As a case scenario, we find this tension in today’s Gospel, where someone in the crowd interrupted Jesus, pleading, “Teacher, tell my brother to share the inheritance with me” (Luke 12:13-21). The scene unveils a typical human pattern seen in fighting over possessions, cutting corners, and even undermining others in pursuit of material gain. Yet Jesus refuses to arbitrate. Instead, he warned against greed, underscoring the more profound truth, touching on the clear message that many of the things we fight and even destroy one another for today will not matter to the children of the next 25 years. But here also is the other thing: the temptation to ignore basic needs and the longings of life and slip into dissatisfaction or communal breakdown because of the fleeting nature of things. This paradox is what Ecclesiastes invites us to sit with and reflect on this weekend.

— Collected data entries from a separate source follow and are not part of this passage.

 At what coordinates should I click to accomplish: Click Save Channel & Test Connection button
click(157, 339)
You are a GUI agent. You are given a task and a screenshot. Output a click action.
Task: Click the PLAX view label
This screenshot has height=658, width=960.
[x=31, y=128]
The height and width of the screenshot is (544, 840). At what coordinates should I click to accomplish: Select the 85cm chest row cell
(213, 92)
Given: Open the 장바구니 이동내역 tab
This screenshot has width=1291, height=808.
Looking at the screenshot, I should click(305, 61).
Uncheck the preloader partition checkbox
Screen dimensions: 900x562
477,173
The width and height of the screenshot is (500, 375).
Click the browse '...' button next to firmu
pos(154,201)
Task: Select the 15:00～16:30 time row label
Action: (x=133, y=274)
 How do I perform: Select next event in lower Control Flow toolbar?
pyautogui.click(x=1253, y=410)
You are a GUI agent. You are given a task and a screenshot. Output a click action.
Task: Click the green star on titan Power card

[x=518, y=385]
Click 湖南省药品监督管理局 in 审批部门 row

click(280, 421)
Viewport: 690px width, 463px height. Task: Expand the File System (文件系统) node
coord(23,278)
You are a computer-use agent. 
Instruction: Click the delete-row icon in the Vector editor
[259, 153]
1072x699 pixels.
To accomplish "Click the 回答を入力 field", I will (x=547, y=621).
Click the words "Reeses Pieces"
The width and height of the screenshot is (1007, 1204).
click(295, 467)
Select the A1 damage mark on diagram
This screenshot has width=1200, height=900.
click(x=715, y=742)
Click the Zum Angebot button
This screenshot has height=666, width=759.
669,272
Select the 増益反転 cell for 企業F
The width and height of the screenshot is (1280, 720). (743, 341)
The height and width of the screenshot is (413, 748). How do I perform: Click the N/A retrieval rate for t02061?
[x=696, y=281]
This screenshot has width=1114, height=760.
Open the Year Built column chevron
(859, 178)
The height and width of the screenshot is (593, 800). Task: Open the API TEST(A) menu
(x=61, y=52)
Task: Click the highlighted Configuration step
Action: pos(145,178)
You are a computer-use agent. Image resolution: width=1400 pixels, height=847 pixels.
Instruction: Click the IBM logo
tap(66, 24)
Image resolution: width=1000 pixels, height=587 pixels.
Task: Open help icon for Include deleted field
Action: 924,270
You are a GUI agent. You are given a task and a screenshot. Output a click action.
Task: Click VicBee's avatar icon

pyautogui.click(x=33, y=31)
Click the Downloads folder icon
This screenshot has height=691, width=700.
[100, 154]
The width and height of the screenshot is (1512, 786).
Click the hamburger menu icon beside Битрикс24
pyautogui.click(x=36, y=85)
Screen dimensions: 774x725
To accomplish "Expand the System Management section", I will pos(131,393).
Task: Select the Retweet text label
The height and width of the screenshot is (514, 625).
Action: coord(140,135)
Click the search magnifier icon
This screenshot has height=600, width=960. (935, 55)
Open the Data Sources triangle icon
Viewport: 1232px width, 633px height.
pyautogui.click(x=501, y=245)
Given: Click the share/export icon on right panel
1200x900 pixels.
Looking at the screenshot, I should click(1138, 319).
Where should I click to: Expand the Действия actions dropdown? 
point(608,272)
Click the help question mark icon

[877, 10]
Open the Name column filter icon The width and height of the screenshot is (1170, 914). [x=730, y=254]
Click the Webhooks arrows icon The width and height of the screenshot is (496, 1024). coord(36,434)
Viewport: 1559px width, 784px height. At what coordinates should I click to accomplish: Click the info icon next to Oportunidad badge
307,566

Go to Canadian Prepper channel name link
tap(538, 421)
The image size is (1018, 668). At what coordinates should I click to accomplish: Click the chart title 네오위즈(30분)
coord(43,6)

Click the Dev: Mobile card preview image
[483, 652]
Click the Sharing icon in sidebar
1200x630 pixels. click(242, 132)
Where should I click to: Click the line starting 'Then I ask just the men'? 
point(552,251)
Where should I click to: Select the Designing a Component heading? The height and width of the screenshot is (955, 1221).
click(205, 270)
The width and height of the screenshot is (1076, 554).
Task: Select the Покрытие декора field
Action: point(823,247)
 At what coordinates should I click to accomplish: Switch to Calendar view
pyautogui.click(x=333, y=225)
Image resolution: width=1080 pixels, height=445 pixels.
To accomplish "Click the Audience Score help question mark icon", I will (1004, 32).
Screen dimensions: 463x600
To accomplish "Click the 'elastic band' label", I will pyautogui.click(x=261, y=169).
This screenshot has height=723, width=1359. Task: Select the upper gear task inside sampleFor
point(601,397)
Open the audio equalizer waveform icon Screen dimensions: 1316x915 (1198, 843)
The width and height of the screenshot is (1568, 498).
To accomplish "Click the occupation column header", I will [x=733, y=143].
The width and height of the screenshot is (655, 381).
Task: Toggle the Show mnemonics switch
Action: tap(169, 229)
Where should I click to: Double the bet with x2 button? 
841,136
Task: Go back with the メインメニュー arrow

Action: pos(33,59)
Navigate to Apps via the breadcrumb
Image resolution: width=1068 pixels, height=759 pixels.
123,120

Carefully put out for us by the Church, today’s liturgy blends these concerns to point us toward wisdom that helps discern and prioritize what matters for our physical, emotional, and spiritual well-being. In the second reading to the Colossians, St. Paul urges us to “seek what is above” and not be consumed by what is below when thinking about these matters. During the Eucharistic prayer, the priest usually invites us to lift our hearts, and we respond, “We lift them to the Lord.” This response and practice is more than a ritual; it is an orientation of the soul and an invitation to action. Consequently, we have the task to weigh each decision we intend to make with the question: Is it honorable, praiseworthy, and aligned with the Spirit of God? Psalm 90 is clear about the urgency to expedite our response to this concern when it reminds us in one of the verses, “If today you hear His voice, harden not your hearts.” We must, therefore, “put to death” all that is earthly in us, especially regarding greed, impurity, deceit, and put on the new self, renewed in the image of its creator (Colossians 3:1-5, 9-11). Today, we pray that God’s spirit guides our thoughts, what we pursue, and how we live. Amen!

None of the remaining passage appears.